I am a professor of medicine and have been an ICU director for over forty years. What I find very disturbing in my own experience and that of many other intensivists is that this outcome is generally considered acceptable; the patient survived and will get better with time. We have little access to these patients and almost zero information about their condition unless they are unfortunate enough to return to our ICUs. Very few of us have a PICS clinic where we would have a chance to better understand the challenges that some of our patients encounter, and there are very few systems in place to provide feedback to us as ICU clinicians. Therefore, we are blissfully ignorant of the many challenges that a substantial number of our survivors encounter. This is a major problem. The vast majority of ICU survivors and their families will experience cognitive, emotional and physical symptoms which often have devastating impacts on their lives. At this time, with PICS clinics being a rarity, there is no reasonable mechanism for intensivists to have a solid perspective on the frequency and severity of this condition.

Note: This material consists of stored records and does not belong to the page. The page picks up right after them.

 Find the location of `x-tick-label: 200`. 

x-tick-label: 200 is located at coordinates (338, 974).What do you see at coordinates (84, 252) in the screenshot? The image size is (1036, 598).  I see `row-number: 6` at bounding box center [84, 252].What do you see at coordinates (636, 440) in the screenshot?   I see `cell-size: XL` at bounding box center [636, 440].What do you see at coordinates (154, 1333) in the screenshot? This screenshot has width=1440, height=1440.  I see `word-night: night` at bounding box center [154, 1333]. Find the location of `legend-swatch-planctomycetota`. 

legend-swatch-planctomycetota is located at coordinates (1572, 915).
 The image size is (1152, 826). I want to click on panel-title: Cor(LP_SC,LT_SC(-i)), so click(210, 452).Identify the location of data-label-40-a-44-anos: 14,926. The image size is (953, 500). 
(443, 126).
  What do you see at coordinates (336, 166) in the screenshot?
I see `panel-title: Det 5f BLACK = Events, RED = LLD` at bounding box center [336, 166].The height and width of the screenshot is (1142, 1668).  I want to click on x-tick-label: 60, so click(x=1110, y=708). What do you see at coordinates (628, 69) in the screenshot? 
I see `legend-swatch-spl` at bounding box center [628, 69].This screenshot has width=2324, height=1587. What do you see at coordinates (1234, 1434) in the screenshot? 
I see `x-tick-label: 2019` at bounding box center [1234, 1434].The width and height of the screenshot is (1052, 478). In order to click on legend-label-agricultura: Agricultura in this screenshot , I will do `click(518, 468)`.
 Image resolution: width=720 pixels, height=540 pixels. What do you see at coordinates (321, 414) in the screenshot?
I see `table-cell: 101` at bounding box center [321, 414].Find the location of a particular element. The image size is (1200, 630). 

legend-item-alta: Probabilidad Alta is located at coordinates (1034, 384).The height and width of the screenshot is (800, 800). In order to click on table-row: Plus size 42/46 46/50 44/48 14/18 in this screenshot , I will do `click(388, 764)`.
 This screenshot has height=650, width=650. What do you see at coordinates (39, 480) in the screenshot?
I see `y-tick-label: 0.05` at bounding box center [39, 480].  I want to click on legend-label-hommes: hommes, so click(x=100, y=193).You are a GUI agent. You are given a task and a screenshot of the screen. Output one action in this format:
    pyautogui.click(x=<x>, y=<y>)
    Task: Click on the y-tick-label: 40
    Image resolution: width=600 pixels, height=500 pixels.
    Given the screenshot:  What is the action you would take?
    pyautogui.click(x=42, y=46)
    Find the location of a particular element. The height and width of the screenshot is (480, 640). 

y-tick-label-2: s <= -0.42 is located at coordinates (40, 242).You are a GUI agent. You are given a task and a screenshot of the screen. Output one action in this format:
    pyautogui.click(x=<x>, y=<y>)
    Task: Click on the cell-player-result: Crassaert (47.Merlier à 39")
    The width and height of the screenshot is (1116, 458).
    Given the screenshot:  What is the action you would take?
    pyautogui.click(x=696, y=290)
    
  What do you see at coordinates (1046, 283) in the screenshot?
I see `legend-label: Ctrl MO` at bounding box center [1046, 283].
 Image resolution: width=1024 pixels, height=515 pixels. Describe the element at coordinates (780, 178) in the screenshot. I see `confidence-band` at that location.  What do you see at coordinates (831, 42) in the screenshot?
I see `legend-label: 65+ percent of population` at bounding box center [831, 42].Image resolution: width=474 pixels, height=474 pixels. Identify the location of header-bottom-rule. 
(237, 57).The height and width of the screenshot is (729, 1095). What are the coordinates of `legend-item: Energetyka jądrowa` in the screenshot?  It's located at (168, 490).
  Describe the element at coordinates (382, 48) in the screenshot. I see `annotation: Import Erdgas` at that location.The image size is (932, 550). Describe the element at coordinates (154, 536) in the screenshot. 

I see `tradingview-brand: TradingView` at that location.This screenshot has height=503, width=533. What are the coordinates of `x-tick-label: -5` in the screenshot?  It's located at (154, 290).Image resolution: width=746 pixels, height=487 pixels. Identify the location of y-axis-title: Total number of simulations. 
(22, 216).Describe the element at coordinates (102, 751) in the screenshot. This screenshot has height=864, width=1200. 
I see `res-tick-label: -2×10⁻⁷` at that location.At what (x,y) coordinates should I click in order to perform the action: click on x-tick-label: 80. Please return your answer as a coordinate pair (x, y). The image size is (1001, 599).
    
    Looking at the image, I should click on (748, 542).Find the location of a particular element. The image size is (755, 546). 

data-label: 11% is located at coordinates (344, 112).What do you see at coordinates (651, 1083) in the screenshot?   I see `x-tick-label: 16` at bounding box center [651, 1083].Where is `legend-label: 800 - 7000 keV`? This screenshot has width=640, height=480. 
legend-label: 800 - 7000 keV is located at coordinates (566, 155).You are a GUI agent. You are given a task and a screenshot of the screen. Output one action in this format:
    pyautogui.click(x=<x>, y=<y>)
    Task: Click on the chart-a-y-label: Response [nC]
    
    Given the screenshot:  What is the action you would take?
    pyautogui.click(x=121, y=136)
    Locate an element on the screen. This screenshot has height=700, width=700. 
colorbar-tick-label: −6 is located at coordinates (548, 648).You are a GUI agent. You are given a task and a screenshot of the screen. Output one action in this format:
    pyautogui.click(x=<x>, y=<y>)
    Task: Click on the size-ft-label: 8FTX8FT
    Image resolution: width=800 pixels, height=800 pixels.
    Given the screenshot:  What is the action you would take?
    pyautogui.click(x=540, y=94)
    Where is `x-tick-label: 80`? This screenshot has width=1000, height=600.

How patients and their families are treated in the ICU often has a major impact on how the patient and families survive post discharge. It is generally agreed that most sedation infusions, particularly benzodiazepines, frequently have higher incidences of delirium and post-discharge dysfunction. There are a few hospitals in this country where sedative infusions are rarely used and the incidence of the complications described above are dramatically decreased. I have visited one of these hospitals and was amazed to see how effectively patients on maximum ventilator support can be managed, even walking without sedative infusions. In an effort to explore this treatment option in greater detail I have identified Kali Dayton. She is a nurse practitioner who has practiced in this Awake and Walking ICU for many years and is an amazing source of information on this topic. After extensive discussion with many colleagues, administration and many others, and reviewing the major potential benefits of the program for our patients, we have decided to introduce this program into our hospital.